A little while back we told you about how Jack Kevorkian—“Dr. Death”—would be auctioning his so-called “grotesque” paintings at the New York Institute of Technology. The auction would include “fourteen paintings currently in the collection of the Armenian Library and Museum of America in Massachusetts.”
Well, reader: The plot thickens! We should have known this Kevorkian business wouldn’t be cut and dry.
According to Courthouse News Service, the Armenian Museum now claims that Kevorkian himself donated his artworks to the museum, and not the niece who claims them. She is Kevorkian’s only inheritor and most of the proceeds to the auction are set to go to her.

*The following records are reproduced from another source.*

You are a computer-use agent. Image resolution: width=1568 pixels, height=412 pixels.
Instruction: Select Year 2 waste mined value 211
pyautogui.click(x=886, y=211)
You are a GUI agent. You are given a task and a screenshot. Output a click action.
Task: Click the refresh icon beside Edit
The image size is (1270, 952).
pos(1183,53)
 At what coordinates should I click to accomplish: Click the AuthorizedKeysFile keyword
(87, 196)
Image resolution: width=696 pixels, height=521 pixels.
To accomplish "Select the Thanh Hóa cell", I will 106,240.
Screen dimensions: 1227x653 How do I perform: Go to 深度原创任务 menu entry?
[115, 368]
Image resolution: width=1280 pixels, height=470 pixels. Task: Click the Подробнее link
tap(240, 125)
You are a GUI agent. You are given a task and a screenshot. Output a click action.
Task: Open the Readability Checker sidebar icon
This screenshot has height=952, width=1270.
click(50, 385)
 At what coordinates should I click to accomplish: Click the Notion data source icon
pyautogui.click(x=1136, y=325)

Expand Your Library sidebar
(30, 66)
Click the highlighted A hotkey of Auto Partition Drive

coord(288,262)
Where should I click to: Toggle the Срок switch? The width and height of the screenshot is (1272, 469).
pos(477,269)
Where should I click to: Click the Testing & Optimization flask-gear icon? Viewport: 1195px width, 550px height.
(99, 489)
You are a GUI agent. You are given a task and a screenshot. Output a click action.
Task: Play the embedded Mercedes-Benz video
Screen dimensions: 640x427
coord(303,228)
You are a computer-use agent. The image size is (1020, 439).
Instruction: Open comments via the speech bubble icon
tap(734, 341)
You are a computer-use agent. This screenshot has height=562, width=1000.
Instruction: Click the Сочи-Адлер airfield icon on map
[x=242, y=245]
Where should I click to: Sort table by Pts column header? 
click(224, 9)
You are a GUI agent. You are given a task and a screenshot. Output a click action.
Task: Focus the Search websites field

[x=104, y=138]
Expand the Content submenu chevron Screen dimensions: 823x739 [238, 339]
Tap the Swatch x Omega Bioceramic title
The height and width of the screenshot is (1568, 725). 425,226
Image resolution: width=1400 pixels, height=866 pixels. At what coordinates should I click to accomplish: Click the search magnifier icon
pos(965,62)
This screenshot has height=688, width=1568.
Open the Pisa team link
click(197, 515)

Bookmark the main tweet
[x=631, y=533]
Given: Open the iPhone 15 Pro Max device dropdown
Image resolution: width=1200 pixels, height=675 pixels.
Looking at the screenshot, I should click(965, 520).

The museum says that in 1999 they were approached by Ariana Gallery in Royal Oak, Michigan, a suburb of Detroit, to transfer 17 paintings, some writings, musical compositions and “a sweater and a hat.” So here’s where things get complicated: the museum claims that Kevorkian’s sister attended the opening of the exhibition of the work (you see, good ol’ Jack was in prison at the time) and that Kevorkian had “instructed her to inform [the museum] that the art work was a gift… from Dr. Kevorkian.” Apparently, the announcement “was made before a substantial audience and was reported by a local newspaper.”
In 2008, the museum mounted a second exhibition and “Dr. Kevorkian stated that he was very pleased that he had donated his entire collection to [them],” according to the museum’s complaint.
However, in a will written 17 days before his death, Kevorkian left his entire estate to his niece.
Kevorkian’s attorney informed the museum the paintings were scheduled to be auction on October 27. The museum refused to give them up. We know this disappoints all you Kevorkian fans out there who want to own that canvas with the frame painted in Dr. Death’s own blood that we told you about. Alas.